Aerospace: Preparing For A Descent
Aerospace executives undoubtedly wished that 2004 would go on forever. Total industry sales stretched 8% over the previous year, to a record $161 billion. Even better, profits soared to $10 billion -- the best in five years. And for the first time in two years, commercial jet deliveries inched higher.
Most industry analysts see a modest spurt in orders for commercial jets this year as well. Still, a number of conflicts or financial crises could disrupt aerospace fortunes. Rising fuel prices and record government deficits are the most pressing concerns. Less likely, but still a threat, is a full-blown recession or another terrorist strike on U.S. shores.
Prospects for the military market are mixed. In the long term, analysts expect sales to soften. "The defense marketplace will become even more competitive as budgets are reduced and nontraditional competitors enter this business," says James F. Albaugh, Boeing Co. (BA ) chief executive for Integrated Defense Systems. And some Pentagon programs, he admits, "could be on the list to cut."

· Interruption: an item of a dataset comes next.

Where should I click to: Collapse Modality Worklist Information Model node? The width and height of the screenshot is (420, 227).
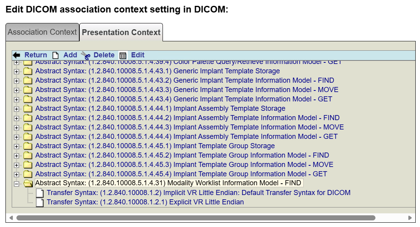click(x=16, y=184)
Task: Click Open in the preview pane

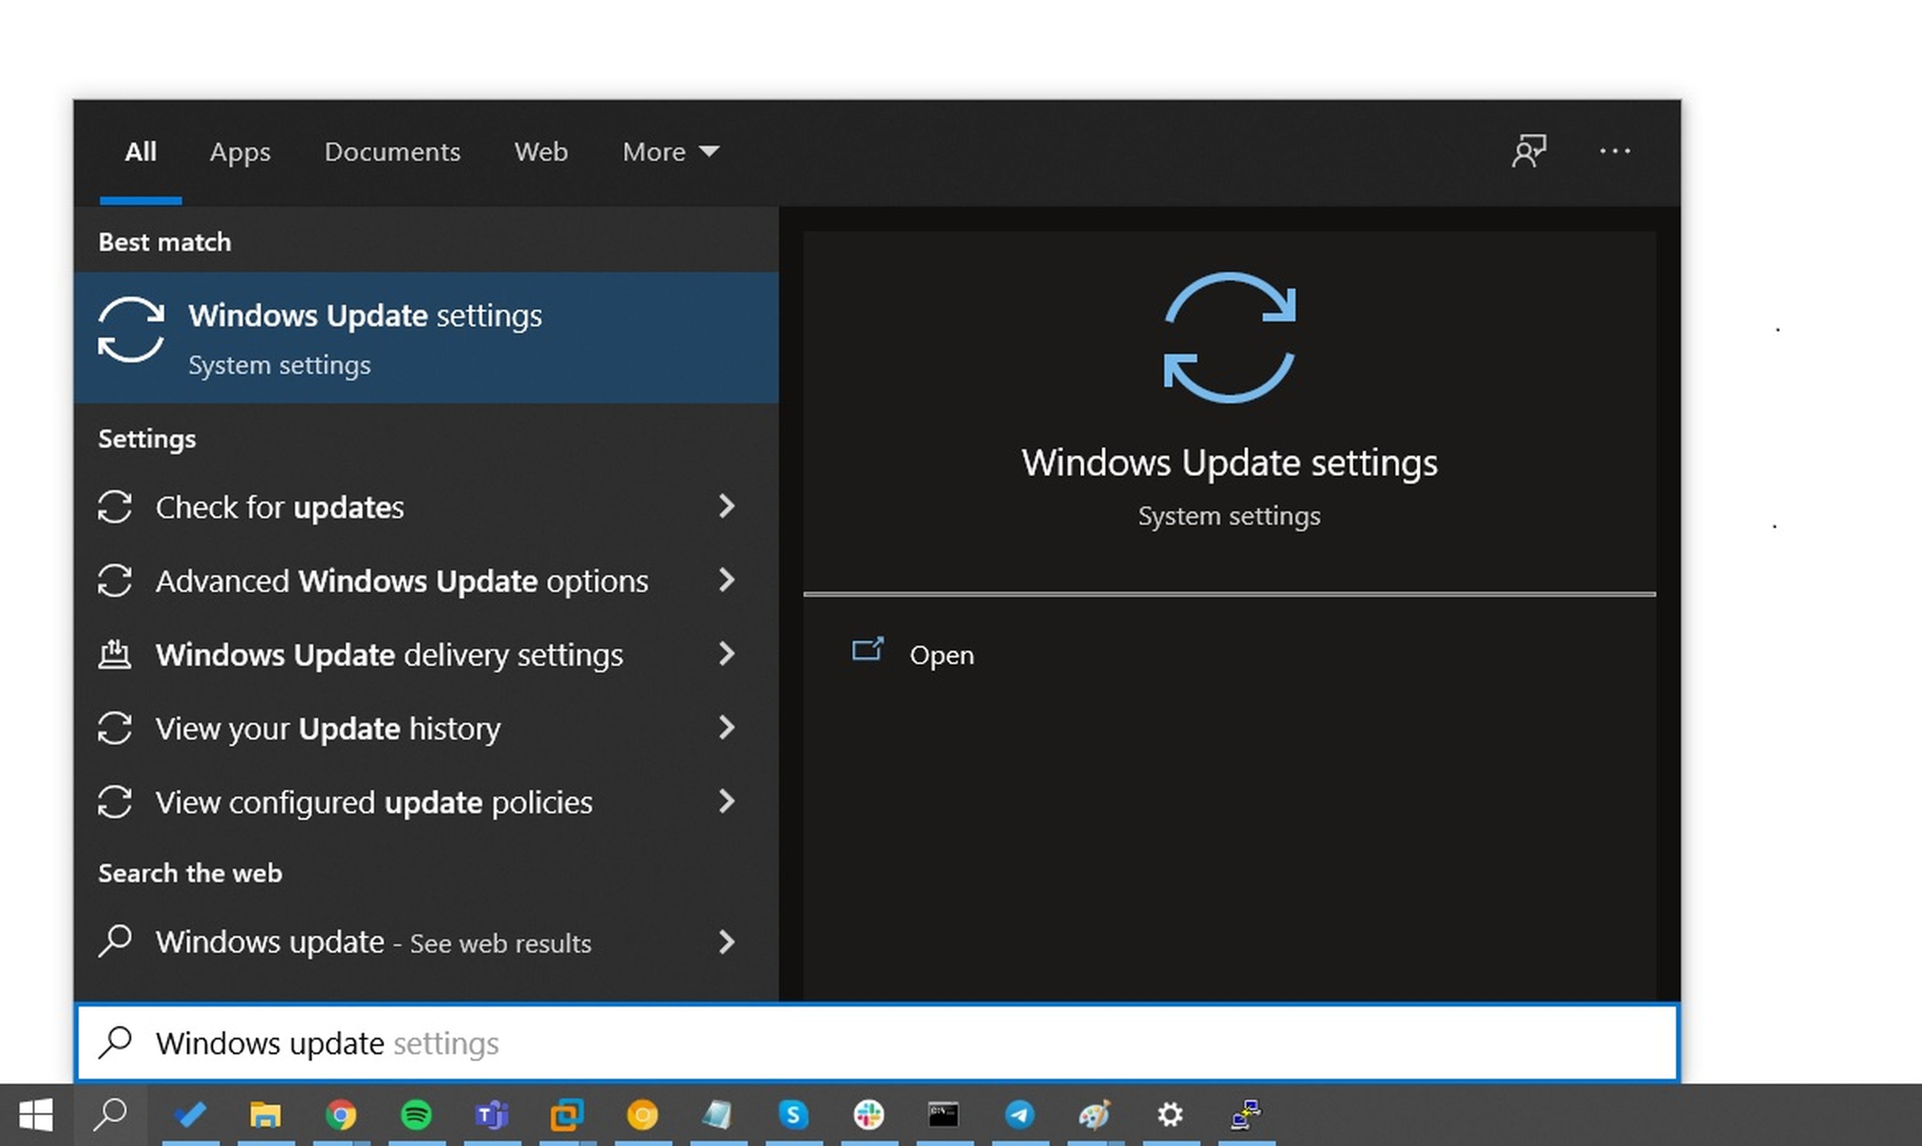Action: (941, 655)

Beginning this year, arms merchants will start to feel the effects of smaller increases in defense dollars. How much less money is anybody's guess, but part of the Pentagon's budget of nearly $500 billion will shift from research and development and procurement to military pay, health care, and other basic needs. Big-ticket items, such as the F-22 Raptor jet fighter, aren't in danger of getting axed, but annual support will dwindle. "It's hard to conceive that defense spending will continue to rise after five years of dramatic increases, at the same time that Social Security spending and domestic spending are being cut," says Steven M. Kosiak, budget-studies director at the Center for Strategic & Budgetary Assessments, a Washington think tank.
The message to defense contractors is clear: Start tightening your belts. But neither the Bush Administration nor Congress is going to smack them this year with shock-and-awe cutbacks. In fact, the Aerospace Industries Assn. predicts another round of growth in 2005, with total sales up by 7.5%, just a smidgen below last year's 8%, to $173 billion. Military aircraft and missile sales, which rose 10% in 2004, will again drive the growth. So big names such as Lockheed Martin (LMT ), Raytheon (RTN ), and Northrop Grumman (NOC ) will collect most of the gains. Still, "it will be a transitional year, psychologically," says Lehman Brothers (LEH ) aerospace analyst Joseph Campbell. "Defense companies and the Pentagon will realize that the better growth days are behind them."
In contrast, the civil outlook is brightening further. Analysts estimated that Airbus and Boeing would deliver 324 and 287 jetliners, respectively, in 2004, and higher numbers are forecast for this year: 340 jets for Airbus, vs. 324 for Boeing. Both are upbeat about new midsize planes that may appeal to low-cost carriers. In December, Airbus announced the A350, an upgrade of its popular A330 midrange jetliner, to compete with Boeing's new fuel-sipping 7E7 Dreamliner. Airbus CEO Noel Forgeard says he hopes for 50 orders of the A350 by June. Boeing Commercial Airplanes Chief Executive Alan Mulally confidently asserts the 7E7 will reach 200 orders faster than any jet ever has.
Any pickup in big-jet sales depends on how fast traditional U.S. airlines recover. Only one of the top 10 U.S. carriers, Southwest Airlines (LUV ), made a profit last year. But with worldwide passenger traffic up 10% last year and expected to rise 7% in 2005, analysts say, U.S. airlines could be on the mend by 2006.
Even then, new plane orders could lag by another year or two. That's why Merrill Lynch & Co. (MER ) analyst Byron Callan urges caution. The airline industry is changing for many reasons, including gains by low-cost carriers, the popularity of 70- to 110-seat regional jets, and higher fuel prices. As a result, Callan suggests, deliveries to legacy airlines may just "muddle through" to 2008 or 2010. At that point, a takeoff in demand will hinge on the airlines sorting out their cost problems.
The bottom line for aerospace folks: Strap on your seatbelts, we'll be experiencing a little turbulence.